> **EXERCISE**:
What follows is a listing to transcribe exactly, leaving the pictures out.

=== Begin Enclosure ===

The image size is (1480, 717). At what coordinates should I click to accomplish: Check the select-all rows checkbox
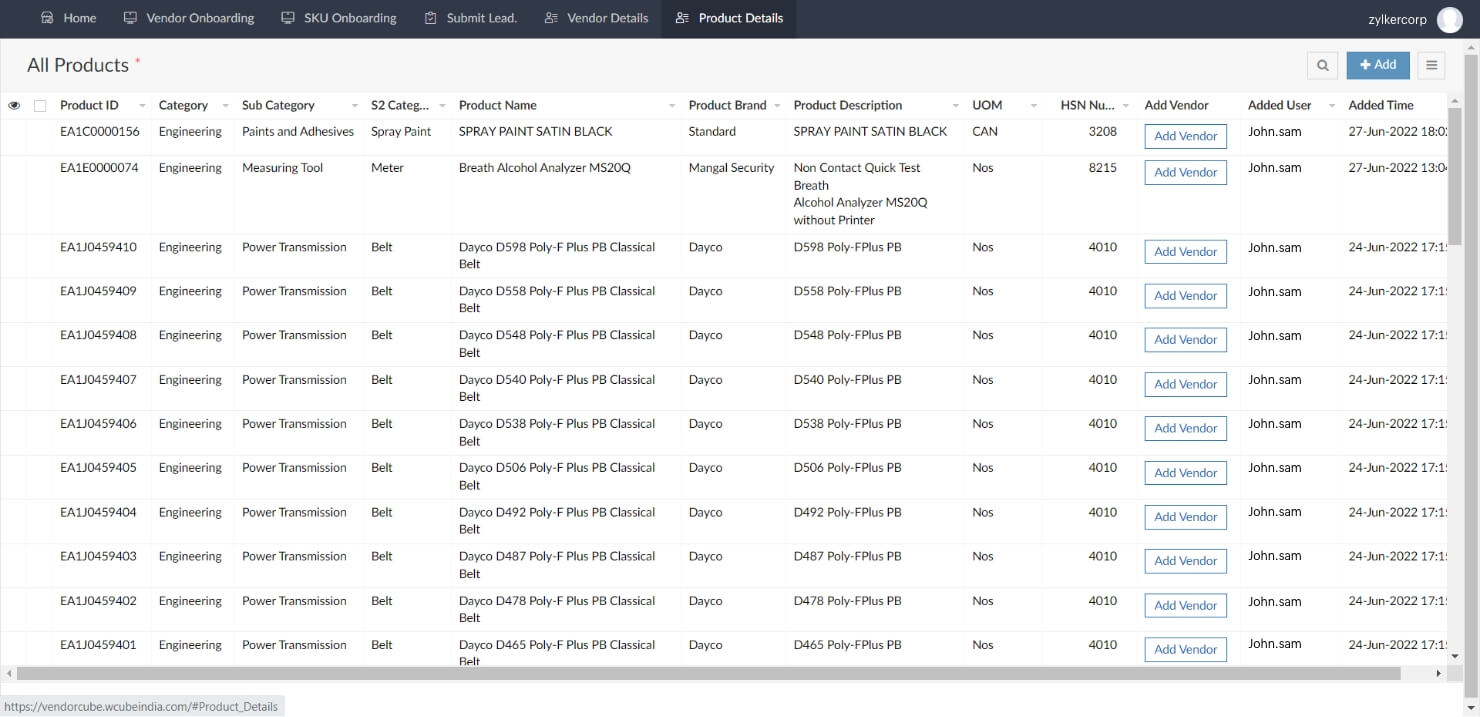click(40, 105)
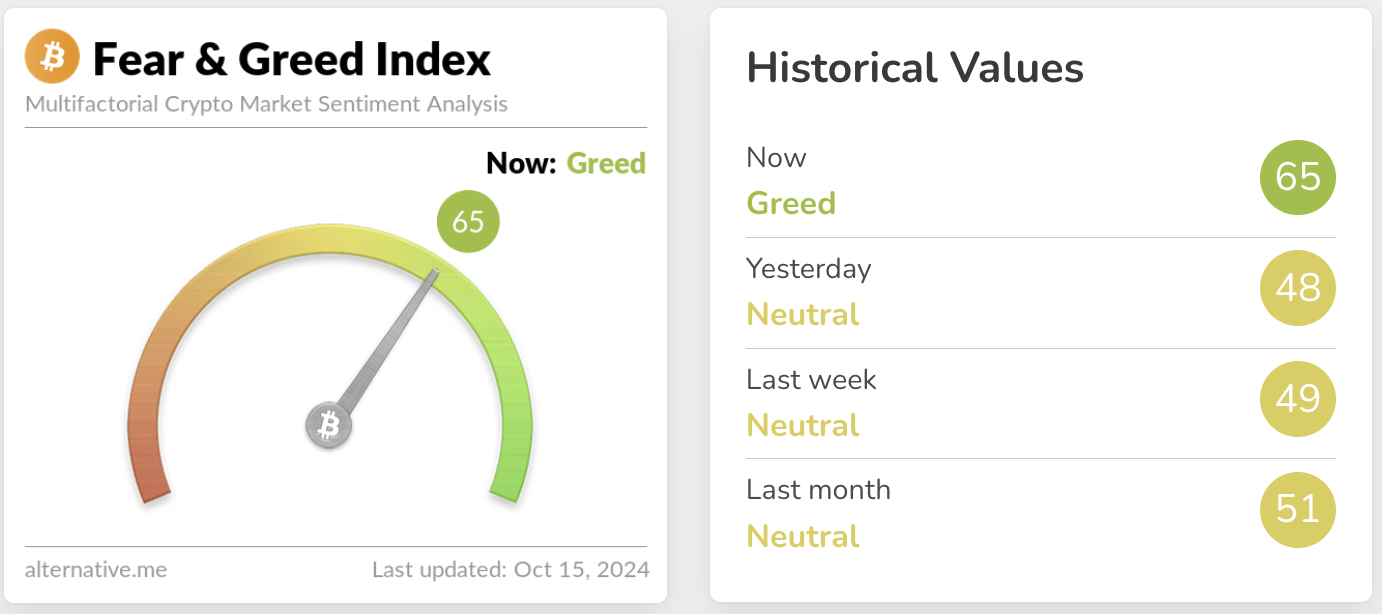Select the Last month row label
Viewport: 1382px width, 614px height.
coord(818,490)
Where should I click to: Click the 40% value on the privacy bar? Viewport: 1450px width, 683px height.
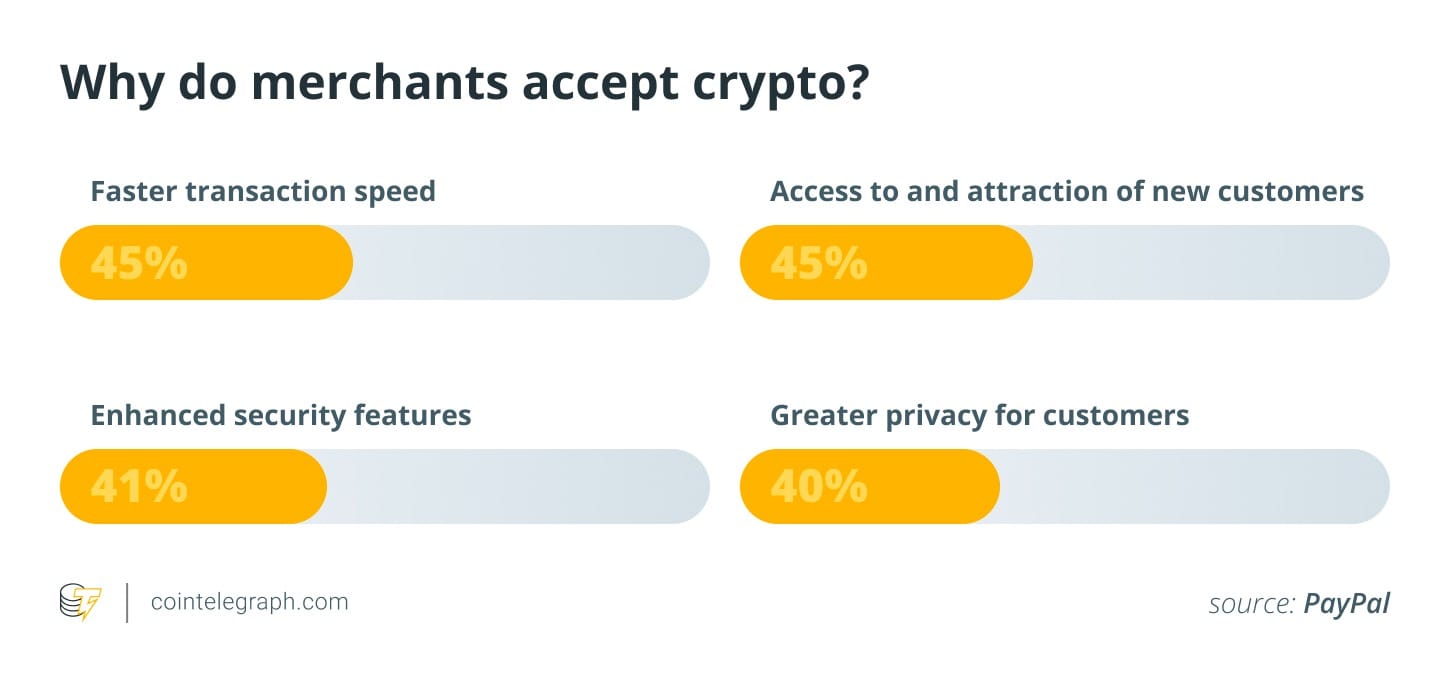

=== End Enclosure ===

> **FINISHED EXERCISE**:
The image size is (1480, 717). At what coordinates should I click to accomplish: Check the select-all rows checkbox
click(40, 105)
Select the Last month row label
Viewport: 1382px width, 614px height.
coord(818,490)
Where should I click to: Click the 40% value on the privacy bar? Viewport: 1450px width, 683px height.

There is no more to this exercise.